Tidak hanya di Jawa, hampir di seluruh wilayah Indonesia memiliki seni batik dengan cirinya masing-masing. Dan hampir semua daerah memiliki proses yang sama dalam pembuatan batik. Batik yang banyak beredar saat ini di pasaran disesuaikan berdasarkan Teknik pembuatannya. Apakah itu batik tulis yang proses pembuatannya hingga beberapa bulan, batik cap yang proses pembuatannya hanya beberapa hari atau batik lukis yang proses pembuatannya cukup beberapa minggu saja. Penggunaan batik di tanah Jawa untuk sehari-hari dahulu disesuaikan dengan kasta atau golongan masyarakat. Sehingga batik yang selalu dikenakan oleh kalangan keraton tidak boleh digunakan oleh masyarakat biasa.
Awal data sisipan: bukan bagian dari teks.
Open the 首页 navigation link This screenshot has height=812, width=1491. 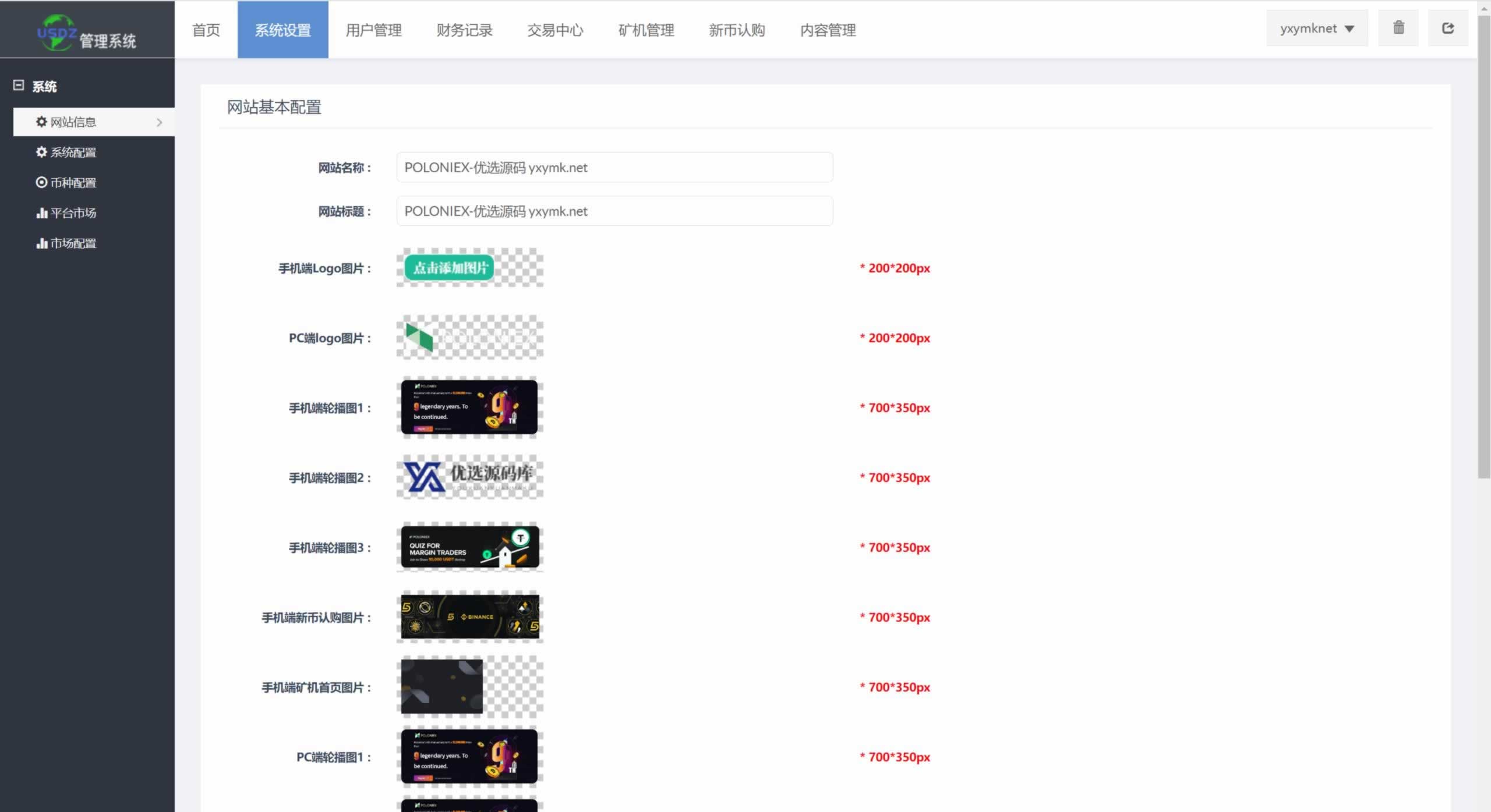point(206,30)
Selain itu motifnya juga sangat berbeda antara batik keraton dan batik untuk rakyat biasa.

Jenis Motif Batik Keraton

Batik tulis keraton tentunya hanya boleh digunakan oleh mereka yang termasuk dalam keluarga keraton. Dan bagi lingkungannya seperti abdi keraton juga dilarang untuk menggunakan motif yang sama dengan keluarga keraton. Dan di Indonesia batik keraton juga dibagi sesuai keratonnya masing-masing seperti keraton Yogyakarta, Cirebon, Madura, Surakarta, Pakualaman dan Mankunegaran. Motif batik yang biasa digunakan oleh kalangan keraton seperti Batik Parang Barong, Parang Gendreh, Parang Klithik, Semen Gedhe, Udan Riris dan motif yang lainnya, motif parang dilambangkan untuk keperkasaan, menangkal kebatilan, kecepatan, kekuatan, ketajaman berpikir, kepemimpinan dan kesucian.

Ukuran Parang Keraton

Dalam lingkungan keraton terdapat berbagai aturan seperti para bupati yang hanya boleh menggunakan parang berukuran 4 cm. Para putra dan putri dari permaisuri diperbolehkan menggunakan parang berukuran 10 cm. Sedangkan untuk para selir raja menggunakan parang dengan ukuran 8 cm. Akan tetapi untuk raja dan permaisuri serta putra mahkota bebas menggunakan parang berukuran berapa saja. Namun yang pasti motif parang ini pantang untuk digunakan saat prosesi akad nikah karena menurut mitos rumah tangganya akan selalu mengalami percekcokan. Dan batikparahita.com menginformasikan biasanya untuk para wanita Jogja menggunakan parang dari arak kiri atas ke kanan, untuk pria dai kanan atas ke kiri. Tapi untuk Surakarta pria wanita sama arahnya dari kanan atas ke kiri.